In a first-in-human study, IDP-023 demonstrated a promising safety and efficacy profile in patients with relapsed or refractory multiple myeloma, according to findings presented as a late-breaking poster by Krina Patel, MD, of the University of Texas MD Anderson Cancer Center at the 2025 Society for Immunotherapy of Cancer (SITC) Annual Meeting.
The open-label, phase 1/2, dose-escalation and expansion study evaluated adult patients who received IDP-023 as a single agent or in combination with or without interleukin-2 (IL-2) and with or without a CD38 monoclonal antibody (isatuximab, daratumumab, or rituximab).

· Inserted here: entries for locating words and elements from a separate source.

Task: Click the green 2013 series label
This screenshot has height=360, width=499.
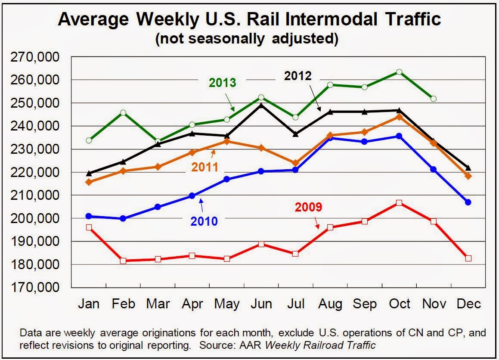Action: tap(223, 83)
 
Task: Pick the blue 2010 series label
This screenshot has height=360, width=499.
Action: tap(204, 221)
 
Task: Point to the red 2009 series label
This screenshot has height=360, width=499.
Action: tap(308, 207)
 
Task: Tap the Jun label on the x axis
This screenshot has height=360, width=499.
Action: tap(262, 304)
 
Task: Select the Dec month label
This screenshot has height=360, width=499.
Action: tap(468, 304)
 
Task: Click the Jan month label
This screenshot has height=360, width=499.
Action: tap(89, 304)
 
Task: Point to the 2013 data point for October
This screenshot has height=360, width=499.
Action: tap(399, 72)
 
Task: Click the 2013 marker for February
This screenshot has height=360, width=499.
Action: tap(123, 113)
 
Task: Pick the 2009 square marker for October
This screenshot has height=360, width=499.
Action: tap(399, 203)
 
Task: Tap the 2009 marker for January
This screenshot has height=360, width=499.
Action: tap(89, 227)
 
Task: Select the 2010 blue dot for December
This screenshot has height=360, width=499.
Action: tap(468, 202)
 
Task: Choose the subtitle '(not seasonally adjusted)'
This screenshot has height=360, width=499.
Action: tap(246, 39)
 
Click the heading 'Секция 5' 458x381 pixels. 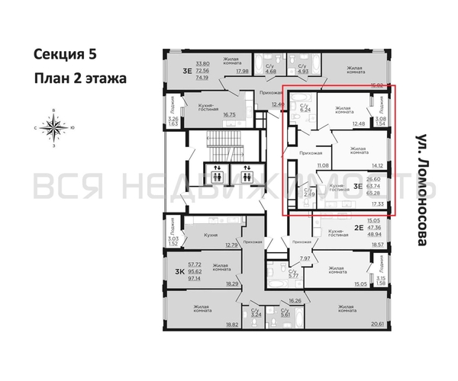click(66, 54)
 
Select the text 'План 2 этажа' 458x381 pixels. click(79, 78)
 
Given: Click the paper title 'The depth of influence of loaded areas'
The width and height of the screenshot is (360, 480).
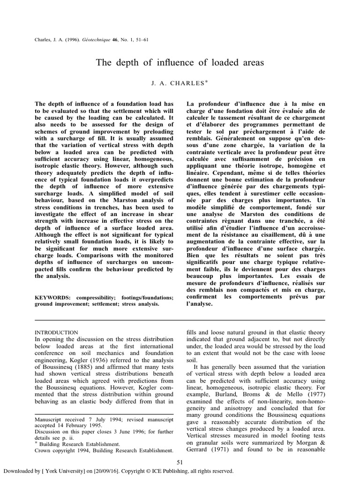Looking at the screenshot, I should click(x=180, y=63).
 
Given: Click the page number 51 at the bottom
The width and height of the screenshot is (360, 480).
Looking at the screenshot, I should click(x=180, y=463).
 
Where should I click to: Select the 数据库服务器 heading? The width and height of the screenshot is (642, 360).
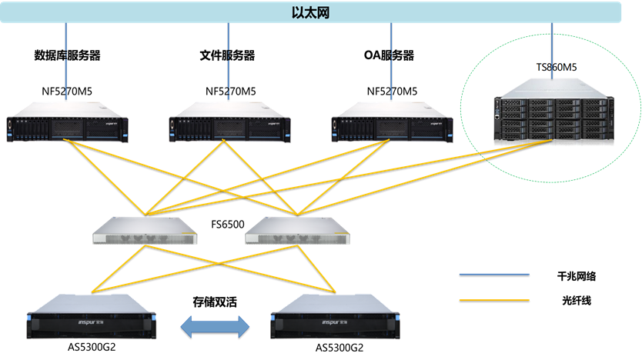(x=68, y=56)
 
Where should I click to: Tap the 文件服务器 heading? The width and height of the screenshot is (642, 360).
(x=227, y=56)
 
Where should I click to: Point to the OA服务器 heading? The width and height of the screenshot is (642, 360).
(x=389, y=56)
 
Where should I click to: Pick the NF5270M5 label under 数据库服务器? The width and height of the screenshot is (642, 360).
(x=68, y=92)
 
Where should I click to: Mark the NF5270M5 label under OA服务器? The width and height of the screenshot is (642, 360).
(x=392, y=92)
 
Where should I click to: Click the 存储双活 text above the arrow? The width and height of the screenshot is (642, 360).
(x=214, y=302)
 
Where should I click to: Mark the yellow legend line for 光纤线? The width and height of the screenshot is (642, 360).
(x=494, y=301)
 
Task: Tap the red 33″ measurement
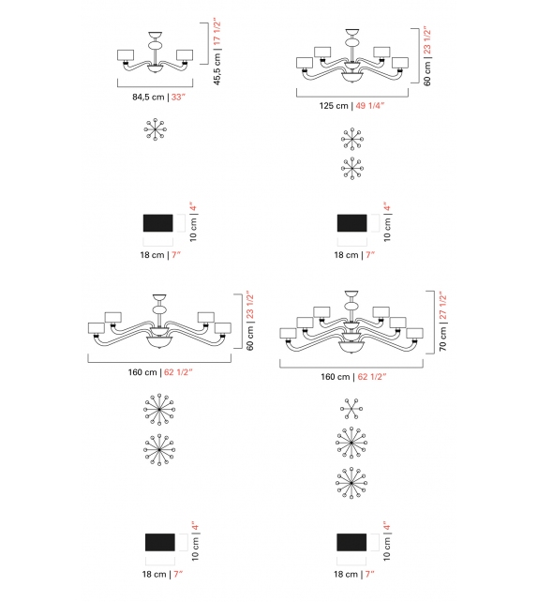pyautogui.click(x=174, y=94)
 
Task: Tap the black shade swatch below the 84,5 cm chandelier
pyautogui.click(x=157, y=222)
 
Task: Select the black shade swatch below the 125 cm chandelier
pyautogui.click(x=351, y=222)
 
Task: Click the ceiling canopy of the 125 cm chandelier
pyautogui.click(x=351, y=32)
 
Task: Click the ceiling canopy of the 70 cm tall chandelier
pyautogui.click(x=352, y=293)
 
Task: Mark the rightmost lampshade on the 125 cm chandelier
pyautogui.click(x=401, y=63)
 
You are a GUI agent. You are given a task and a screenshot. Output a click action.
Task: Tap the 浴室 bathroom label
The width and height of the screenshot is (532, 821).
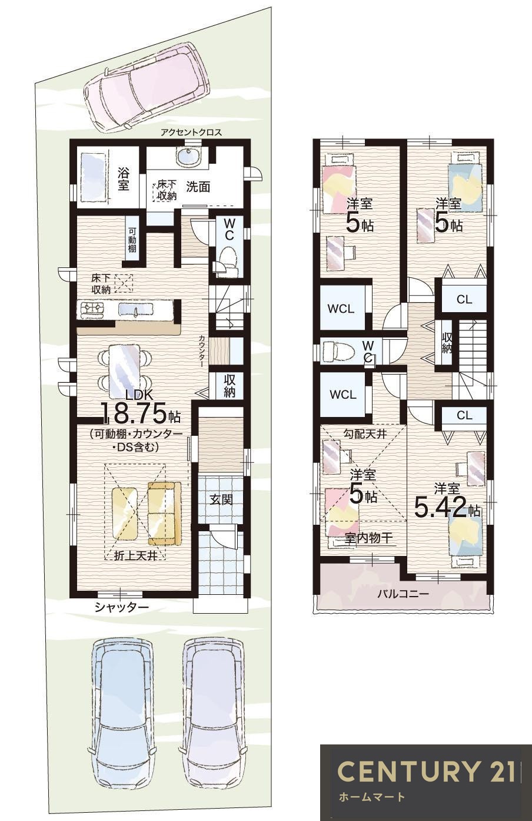tap(124, 179)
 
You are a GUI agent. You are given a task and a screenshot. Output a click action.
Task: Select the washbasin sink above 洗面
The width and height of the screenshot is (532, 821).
tap(188, 158)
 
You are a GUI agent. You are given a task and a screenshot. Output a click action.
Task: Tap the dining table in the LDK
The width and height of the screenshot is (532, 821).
tap(125, 370)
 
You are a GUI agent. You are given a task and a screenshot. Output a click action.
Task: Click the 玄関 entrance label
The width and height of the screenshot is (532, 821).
tap(221, 499)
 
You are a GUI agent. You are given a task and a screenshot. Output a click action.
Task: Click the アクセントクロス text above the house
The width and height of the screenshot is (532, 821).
tap(191, 133)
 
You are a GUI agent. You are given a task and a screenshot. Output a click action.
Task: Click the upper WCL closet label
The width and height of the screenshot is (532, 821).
tap(341, 309)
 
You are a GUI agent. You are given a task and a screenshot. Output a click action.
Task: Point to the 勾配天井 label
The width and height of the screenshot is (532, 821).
tap(365, 434)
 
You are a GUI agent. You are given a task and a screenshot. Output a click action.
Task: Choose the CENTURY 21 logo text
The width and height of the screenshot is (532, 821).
tap(425, 768)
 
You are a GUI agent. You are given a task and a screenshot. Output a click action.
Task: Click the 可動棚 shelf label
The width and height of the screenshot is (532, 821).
tap(132, 240)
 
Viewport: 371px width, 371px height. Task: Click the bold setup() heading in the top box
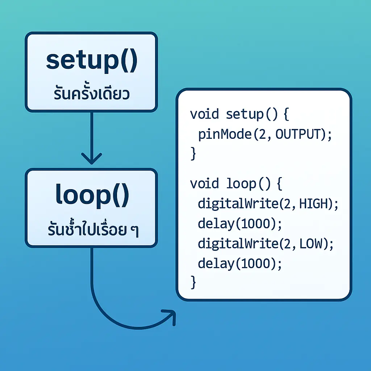point(91,62)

As of September 22, 2025, 22 patients (median age, 68 years; range, 56–77) had been treated across three dose cohorts: 5×10⁹ (n=12), 10×10⁹ (n=7), and 20×10⁹ (n=3). The median number of prior therapies was six (range, 2–17), and half of patients had received a prior BCMA-targeted therapy, including CAR T-cell therapy.
No dose-limiting toxicities were observed through the maximum administered dose. None of the patients experienced immune effector cell-associated neurotoxicity syndrome (ICANS), grade 3 or higher cytokine release syndrome (CRS), bleeding events or infections. There were no treatment-related discontinuations or deaths. Investigators noted the safety profile of IDP-023 supports outpatient administration.
Overall, 18 patients (82%) experienced grade 3 or higher treatment-emergent adverse events, none of which led to treatment discontinuation. Deep responses, including very good partial responses or better, were reported across risk categories in this heavily pretreated population. Follow-up is ongoing, and updated efficacy data and the recommended phase 2 dose in combination with a CD38 monoclonal antibody will be reported, according to the researchers.
Reference
Patel K, Berz D, Gandhi M. IDP-023 allogeneic g-NK-cells +/- anti-CD38 monoclonal antibody for the treatment of relapsed/refractory multiple myeloma: Safety, efficacy and determination of recommended phase 2 dose. Abstract 1322. Presented at 2025 Society for Immunotherapy of Cancer (SITC) Annual Meeting. November 5–9; National Harbor, MD.